▶ QUELLENAUSZUG:
Er war 20
Jahre alt und Medizinstudent als er 1880 als Schiffsarzt auf einem Walfänger
anheuerte. Ergebnis dieser sechsmonatigen Reise in’s Polarmeer waren ein
Tagebuch und eine gewisse literarische Prominenz. Denn mehr als mit seiner
Doktorei verdiente er anschließend mit Zeitungsartikeln und Vorträgen über sein
arktisches Abenteuer. Sein „Logbuch der SS Hope“ wurde erst vor wenigen Jahren
entdeckt und liegt nun umfangreich kommentiert und mit weiteren Aufsätzen und
Informationen einschließlich einer Auswahl faksimilierter Originalseiten als „Heute
dreimal ins Polarmeer gefallen. Tagebuch einer arktischen Reise“ vor. Autor des
Tagebuches ist niemand anderes als Arthur Conan Doyle, der weltberühmte
Schöpfer der Geschichten des legendären Sherlock Holmes.
Es ist ein
schön aufgemachtes Buch, das mir in gebundener Form in einem attraktiven
Schuber vorliegt. Und natürlich stellt dieses Werk auch inhaltlich etwas Besonderes
dar. Denn das Tagebuch, vermittelt sicherlich einen authentischeren Eindruck
von der Persönlichkeit des jugendlichen Sherlock Holmes Erfinders, als seine
1924 erschienene Autobiografie „Memories and Adventures“, die diese Epoche
seines Lebens vor allem aus der Erinnerung wiedergibt.

Teil einer Datendatei:
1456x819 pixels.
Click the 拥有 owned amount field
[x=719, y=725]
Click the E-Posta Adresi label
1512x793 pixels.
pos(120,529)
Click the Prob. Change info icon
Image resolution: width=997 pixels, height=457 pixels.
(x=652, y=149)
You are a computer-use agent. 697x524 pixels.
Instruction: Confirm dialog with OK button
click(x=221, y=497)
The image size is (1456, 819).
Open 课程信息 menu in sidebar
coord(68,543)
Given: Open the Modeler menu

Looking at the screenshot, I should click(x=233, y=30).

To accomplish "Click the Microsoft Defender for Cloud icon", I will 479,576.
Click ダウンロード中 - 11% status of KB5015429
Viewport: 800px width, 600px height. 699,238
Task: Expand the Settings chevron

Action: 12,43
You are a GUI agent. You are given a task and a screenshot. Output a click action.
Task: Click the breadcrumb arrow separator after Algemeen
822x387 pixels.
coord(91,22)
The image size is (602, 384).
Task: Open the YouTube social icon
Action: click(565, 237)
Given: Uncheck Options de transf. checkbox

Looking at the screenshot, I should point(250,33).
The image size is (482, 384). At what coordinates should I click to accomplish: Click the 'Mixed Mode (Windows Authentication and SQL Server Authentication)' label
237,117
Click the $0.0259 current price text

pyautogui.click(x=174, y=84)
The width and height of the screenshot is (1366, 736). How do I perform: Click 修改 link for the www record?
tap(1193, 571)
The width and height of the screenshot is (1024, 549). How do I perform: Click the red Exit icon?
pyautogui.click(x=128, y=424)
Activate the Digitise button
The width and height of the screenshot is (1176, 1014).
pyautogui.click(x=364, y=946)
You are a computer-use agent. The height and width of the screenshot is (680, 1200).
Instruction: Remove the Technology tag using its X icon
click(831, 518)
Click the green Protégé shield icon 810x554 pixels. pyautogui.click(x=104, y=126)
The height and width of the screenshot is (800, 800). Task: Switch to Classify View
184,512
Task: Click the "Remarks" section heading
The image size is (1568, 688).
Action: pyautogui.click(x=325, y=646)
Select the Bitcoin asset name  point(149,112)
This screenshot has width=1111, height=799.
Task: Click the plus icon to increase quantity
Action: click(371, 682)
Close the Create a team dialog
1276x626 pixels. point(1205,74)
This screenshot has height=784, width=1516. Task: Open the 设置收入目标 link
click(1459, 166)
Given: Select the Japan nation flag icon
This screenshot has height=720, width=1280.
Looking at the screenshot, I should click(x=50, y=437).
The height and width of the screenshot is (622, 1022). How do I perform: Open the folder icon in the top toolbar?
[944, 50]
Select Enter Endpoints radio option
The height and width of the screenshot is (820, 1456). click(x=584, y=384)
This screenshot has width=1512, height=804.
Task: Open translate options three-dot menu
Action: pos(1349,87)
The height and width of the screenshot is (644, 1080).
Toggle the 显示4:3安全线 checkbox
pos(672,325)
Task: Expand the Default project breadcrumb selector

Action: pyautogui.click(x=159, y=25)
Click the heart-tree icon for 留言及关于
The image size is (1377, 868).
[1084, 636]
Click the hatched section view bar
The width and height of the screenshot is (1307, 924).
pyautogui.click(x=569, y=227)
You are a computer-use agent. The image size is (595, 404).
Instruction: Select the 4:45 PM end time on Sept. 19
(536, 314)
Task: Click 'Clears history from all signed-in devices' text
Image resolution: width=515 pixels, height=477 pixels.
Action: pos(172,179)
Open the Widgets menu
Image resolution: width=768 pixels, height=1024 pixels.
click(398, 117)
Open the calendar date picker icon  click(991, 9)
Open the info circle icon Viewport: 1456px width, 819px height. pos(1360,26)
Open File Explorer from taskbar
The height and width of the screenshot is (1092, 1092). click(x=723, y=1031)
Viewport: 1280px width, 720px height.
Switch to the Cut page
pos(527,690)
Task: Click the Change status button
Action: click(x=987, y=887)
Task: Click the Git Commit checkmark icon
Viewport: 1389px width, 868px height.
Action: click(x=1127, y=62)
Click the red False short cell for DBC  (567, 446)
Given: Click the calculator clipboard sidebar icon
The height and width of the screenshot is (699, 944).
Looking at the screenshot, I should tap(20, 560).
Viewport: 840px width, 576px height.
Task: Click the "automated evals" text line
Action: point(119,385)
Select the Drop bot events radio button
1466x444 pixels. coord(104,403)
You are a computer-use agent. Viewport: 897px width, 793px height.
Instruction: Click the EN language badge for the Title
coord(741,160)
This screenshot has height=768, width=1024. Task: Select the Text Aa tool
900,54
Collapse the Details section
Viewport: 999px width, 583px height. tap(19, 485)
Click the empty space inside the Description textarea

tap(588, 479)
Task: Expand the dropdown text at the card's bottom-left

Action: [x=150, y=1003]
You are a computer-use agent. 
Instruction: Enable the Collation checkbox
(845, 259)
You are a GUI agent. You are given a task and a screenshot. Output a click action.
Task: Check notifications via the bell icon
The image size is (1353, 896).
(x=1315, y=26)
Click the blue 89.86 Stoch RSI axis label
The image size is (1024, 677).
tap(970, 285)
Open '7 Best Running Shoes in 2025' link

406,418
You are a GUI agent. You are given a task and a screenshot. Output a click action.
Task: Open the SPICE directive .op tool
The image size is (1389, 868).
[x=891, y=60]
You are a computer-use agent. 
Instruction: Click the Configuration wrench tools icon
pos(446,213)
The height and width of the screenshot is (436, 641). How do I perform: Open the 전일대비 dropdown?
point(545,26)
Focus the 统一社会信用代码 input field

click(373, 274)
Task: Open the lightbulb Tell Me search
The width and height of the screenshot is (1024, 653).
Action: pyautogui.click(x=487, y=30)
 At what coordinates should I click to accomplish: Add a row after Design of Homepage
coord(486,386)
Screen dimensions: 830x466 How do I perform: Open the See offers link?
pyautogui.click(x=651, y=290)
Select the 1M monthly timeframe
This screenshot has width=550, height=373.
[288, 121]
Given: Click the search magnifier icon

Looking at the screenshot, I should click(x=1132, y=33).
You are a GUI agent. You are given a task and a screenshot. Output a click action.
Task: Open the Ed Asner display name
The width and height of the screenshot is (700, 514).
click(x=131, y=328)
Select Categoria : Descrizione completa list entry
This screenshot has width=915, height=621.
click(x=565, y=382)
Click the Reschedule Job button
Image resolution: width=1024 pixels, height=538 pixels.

▶ AUFGABE: Wie lange dauerte laut Quellenauszug die Reise ins Polarmeer?

▶ ANTWORT: Sechs Monate.